174 S.E.2d 892 | Ga. | 1970
STITH et al.
v.
HUDSON et al.
Supreme Court of Georgia.
Webb, Parker, Young & Ferguson, John Tye Ferguson, for appellants.
James F. Cox, Hansell, Post, Brandon & Dorsey, Hugh M. Dorsey, Jr., James V. Burgess, Jr., Millard C. Farmer, Jr., for appellees.
NICHOLS, Justice.
The plaintiffs filed a complaint in the Superior Court of Fulton County in which they sought to have a tax deed executed in 1939 delivered up and canceled. The defendants filed defenses in which they relied upon Code Ann. §§ 92-8315 and 92-8316 and claimed the plaintiffs' opportunity to redeem such property had expired more than 18 years before any attempt was made to redeem the property. The plaintiffs then filed motions to strike such defense each of which read in material part as follows: "-A- Said defense attempts to set up as the law of Georgia `Georgia Code Annotated, 92-8315 and 92-8316,' and there are no such provisions in the Code of Georgia which have been enacted by the General Assembly of Georgia. -B- Said defense attempts to set up that the plaintiffs are barred as a matter of law from maintaining the instant action and the only purported provision of Georgia law upon which such defense is predicated is an Act approved February 25, 1949. Georgia Laws 1949, page 1132, which Act violates the provisions of Article I, Section 10 of the Constitution of the United States; Georgia Code Annotated, *365 Section 1-134; and the provisions of Article I, Section 3, Paragraph 2 of the Constitution of the State of Georgia, (Georgia Code Annotated, Section 2-302), in that the aforementioned Act constitutes a bill of attainder, ex post facto law, retroactive law, or law impairing the obligation for contracts in that it is retroactive legislation depriving the plaintiffs and their predecessors in title of vested interest in property." After these motions to strike were overruled and the judgment certified for immediate review the present appeal was filed.

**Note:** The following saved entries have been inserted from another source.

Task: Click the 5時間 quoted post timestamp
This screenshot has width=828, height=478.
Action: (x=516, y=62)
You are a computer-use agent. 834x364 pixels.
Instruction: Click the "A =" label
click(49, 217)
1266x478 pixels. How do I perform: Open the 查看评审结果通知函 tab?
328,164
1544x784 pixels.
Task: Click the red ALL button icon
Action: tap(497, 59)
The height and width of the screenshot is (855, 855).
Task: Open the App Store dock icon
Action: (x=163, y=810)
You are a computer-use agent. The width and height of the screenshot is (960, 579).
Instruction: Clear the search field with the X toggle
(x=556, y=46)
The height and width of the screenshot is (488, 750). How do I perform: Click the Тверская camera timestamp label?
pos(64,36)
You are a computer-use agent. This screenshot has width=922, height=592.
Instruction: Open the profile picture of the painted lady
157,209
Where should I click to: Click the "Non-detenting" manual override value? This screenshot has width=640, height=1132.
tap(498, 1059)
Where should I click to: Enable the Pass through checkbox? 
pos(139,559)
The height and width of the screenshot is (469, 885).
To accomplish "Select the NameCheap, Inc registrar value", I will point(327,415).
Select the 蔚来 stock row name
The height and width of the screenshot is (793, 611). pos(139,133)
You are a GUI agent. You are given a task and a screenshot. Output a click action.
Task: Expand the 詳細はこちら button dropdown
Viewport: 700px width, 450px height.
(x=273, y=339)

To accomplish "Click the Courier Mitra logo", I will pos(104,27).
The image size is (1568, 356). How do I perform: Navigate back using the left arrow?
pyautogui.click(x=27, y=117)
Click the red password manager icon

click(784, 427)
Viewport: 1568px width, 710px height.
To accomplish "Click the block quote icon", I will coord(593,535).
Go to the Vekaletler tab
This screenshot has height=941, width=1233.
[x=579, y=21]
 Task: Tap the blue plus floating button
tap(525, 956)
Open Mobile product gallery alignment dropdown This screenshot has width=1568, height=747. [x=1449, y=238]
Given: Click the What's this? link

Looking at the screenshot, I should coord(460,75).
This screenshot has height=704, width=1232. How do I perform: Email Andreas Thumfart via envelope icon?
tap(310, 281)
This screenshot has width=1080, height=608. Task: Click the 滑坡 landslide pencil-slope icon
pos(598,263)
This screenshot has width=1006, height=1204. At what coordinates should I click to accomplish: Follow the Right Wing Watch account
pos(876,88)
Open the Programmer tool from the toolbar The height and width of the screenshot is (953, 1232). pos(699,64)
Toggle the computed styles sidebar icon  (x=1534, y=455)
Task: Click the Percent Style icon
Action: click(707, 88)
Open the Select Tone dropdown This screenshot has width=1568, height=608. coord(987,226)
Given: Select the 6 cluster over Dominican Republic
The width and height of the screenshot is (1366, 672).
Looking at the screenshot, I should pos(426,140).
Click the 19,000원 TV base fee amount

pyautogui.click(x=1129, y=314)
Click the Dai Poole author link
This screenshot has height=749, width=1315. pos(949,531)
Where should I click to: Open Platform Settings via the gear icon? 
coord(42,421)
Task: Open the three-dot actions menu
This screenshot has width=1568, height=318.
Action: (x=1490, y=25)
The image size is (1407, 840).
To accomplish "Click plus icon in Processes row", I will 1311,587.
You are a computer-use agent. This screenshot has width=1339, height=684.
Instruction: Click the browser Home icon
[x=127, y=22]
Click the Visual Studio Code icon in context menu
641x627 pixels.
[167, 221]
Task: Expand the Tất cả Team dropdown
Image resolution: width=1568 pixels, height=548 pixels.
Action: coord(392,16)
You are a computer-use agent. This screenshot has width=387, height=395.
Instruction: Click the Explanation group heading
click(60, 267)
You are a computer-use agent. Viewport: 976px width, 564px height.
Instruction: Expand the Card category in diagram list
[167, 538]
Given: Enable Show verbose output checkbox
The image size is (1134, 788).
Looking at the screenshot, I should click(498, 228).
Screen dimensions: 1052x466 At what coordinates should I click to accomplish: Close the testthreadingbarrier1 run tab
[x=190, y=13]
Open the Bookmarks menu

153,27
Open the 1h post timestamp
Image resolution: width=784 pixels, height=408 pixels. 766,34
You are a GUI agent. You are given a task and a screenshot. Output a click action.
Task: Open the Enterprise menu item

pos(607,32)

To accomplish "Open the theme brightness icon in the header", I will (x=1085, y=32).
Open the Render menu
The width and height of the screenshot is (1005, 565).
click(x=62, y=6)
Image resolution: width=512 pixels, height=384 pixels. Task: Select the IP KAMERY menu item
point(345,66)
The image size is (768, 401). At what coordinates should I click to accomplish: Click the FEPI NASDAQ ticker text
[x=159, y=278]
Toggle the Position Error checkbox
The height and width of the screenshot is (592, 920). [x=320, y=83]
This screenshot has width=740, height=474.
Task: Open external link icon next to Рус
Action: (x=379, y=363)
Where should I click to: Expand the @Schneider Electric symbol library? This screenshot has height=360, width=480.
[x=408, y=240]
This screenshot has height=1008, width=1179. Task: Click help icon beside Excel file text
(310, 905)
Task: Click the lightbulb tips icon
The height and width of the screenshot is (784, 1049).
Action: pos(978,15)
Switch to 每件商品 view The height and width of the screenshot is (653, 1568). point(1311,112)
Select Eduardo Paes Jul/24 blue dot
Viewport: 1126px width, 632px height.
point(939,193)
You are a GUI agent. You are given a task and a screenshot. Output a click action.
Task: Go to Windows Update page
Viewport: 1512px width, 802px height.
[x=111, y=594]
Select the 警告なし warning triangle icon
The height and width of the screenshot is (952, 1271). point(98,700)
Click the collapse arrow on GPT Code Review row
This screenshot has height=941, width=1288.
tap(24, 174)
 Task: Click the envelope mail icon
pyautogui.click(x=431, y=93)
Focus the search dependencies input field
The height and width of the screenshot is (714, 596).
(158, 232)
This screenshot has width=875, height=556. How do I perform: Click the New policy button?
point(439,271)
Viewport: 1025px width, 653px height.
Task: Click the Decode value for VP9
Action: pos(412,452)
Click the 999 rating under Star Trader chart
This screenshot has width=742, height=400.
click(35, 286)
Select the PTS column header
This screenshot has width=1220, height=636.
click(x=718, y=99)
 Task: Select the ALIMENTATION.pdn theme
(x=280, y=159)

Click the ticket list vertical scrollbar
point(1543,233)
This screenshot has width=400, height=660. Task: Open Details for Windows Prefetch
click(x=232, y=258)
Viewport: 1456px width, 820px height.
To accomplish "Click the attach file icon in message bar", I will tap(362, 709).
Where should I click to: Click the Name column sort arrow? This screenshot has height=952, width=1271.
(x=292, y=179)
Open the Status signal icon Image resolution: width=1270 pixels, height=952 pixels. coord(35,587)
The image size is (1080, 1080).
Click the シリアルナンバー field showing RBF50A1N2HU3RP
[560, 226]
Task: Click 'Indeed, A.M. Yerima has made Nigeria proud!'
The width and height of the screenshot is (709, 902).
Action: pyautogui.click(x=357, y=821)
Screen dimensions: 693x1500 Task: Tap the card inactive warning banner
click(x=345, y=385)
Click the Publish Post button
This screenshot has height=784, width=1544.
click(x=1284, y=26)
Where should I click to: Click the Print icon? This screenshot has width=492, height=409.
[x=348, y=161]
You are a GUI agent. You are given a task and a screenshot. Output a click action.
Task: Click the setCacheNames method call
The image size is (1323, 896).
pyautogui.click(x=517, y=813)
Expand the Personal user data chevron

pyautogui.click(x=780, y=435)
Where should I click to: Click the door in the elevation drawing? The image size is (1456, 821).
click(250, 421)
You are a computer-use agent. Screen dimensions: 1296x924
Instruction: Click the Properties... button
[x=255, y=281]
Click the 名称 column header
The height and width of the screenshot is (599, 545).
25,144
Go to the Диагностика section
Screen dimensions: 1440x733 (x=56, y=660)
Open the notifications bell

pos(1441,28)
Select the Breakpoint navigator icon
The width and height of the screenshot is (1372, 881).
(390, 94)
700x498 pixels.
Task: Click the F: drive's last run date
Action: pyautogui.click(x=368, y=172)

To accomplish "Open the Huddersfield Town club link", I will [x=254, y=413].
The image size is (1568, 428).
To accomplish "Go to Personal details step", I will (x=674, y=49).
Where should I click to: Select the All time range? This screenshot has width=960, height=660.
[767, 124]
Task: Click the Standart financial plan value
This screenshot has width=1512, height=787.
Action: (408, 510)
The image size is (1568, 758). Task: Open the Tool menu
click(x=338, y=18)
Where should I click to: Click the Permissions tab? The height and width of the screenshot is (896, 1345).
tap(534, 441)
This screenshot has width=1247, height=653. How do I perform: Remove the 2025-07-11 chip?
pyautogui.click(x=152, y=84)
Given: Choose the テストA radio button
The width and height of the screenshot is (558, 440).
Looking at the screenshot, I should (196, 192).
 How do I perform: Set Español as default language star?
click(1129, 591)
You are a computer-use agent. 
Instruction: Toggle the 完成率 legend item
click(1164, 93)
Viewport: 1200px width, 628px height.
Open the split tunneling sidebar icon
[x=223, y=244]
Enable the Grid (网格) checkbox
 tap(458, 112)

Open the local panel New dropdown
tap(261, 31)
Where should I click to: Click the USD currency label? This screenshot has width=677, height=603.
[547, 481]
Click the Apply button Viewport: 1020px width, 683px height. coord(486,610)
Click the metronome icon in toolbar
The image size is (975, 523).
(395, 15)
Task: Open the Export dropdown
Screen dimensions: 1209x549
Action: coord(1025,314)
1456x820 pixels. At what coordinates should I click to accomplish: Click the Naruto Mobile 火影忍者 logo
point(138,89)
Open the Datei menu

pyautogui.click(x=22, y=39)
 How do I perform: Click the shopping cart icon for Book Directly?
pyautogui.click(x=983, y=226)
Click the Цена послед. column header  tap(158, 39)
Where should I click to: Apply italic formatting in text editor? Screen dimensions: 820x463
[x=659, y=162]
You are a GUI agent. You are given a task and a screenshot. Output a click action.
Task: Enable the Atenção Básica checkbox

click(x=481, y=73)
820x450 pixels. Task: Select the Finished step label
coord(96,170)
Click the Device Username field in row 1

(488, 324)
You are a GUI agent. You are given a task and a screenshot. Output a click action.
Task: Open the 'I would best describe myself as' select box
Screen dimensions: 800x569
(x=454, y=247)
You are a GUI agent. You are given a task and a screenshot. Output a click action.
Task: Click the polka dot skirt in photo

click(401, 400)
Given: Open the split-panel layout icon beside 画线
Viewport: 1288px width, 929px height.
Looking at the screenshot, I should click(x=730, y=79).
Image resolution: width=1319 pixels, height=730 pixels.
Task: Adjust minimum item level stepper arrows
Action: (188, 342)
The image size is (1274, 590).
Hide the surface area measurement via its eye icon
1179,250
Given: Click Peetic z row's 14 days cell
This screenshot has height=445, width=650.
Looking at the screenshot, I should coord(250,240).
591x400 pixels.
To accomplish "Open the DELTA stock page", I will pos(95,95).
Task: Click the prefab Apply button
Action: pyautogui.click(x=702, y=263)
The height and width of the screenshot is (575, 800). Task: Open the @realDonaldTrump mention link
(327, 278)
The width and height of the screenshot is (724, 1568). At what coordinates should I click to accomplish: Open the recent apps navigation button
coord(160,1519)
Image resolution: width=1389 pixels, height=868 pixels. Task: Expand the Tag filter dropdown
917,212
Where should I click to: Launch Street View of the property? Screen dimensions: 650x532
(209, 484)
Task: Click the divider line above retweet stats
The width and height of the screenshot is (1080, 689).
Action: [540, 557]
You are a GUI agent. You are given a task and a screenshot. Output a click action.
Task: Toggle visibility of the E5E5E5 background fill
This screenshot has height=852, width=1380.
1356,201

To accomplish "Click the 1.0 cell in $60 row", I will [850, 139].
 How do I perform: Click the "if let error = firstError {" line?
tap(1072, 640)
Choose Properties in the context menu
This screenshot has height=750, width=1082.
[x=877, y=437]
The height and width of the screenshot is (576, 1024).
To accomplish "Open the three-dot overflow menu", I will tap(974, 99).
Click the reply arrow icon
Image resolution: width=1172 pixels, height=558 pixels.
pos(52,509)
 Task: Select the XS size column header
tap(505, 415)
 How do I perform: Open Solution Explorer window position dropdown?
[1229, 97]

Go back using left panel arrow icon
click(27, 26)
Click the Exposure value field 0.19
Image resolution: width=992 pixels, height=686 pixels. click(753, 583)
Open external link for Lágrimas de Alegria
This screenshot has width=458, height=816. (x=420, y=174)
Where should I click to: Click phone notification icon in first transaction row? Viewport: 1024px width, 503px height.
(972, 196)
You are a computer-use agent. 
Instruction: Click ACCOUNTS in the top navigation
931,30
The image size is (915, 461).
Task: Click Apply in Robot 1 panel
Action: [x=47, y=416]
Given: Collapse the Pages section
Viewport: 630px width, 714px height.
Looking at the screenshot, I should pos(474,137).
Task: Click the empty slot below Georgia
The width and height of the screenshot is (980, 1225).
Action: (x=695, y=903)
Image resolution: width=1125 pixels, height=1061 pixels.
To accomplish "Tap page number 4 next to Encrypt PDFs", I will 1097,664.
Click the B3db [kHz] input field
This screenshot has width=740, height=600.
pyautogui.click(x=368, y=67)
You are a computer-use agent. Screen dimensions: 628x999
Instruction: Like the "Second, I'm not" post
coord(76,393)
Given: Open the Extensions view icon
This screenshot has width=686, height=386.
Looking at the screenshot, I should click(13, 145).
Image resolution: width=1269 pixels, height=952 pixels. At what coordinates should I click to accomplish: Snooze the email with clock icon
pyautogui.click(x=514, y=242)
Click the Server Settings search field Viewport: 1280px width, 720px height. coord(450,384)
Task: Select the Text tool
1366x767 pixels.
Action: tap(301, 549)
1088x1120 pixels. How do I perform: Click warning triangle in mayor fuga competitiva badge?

The enumerations of error all contend that the Act of 1949 (Ga. L. 1949, p. 1132) violates provisions of the Constitution of Georgia and the Constitution of the United States. The argument made in the brief of the appellant relates solely to the provisions of one section of the Act and no contention is made as to the remainder of the Act being unconstitutional for any reason. Accordingly, under the decisions of the court exemplified by Cox v. Burson, 226 Ga. 13 (172 SE2d 406); Dade County v. State of Ga., 201 Ga. 241, 246 (39 SE2d 473), and citations, the judgment of the trial court overruling the motion to strike because the Act of 1949, supra, is unconstitutional, shows no reversible error. "A purported amendment to the enumerations of errors, filed after the time allowed for filing of the enumerations of errors, will not be considered by this court for failure to comply with the Appellate Practice Act and the rules of this court. Foskey v. Kirkland, 221 Ga. 773 (1) (147 SE2d 310)." Arkwright v. State, 223 Ga. 768, 769 (158 SE2d 370).
Judgment affirmed. All the Justices concur.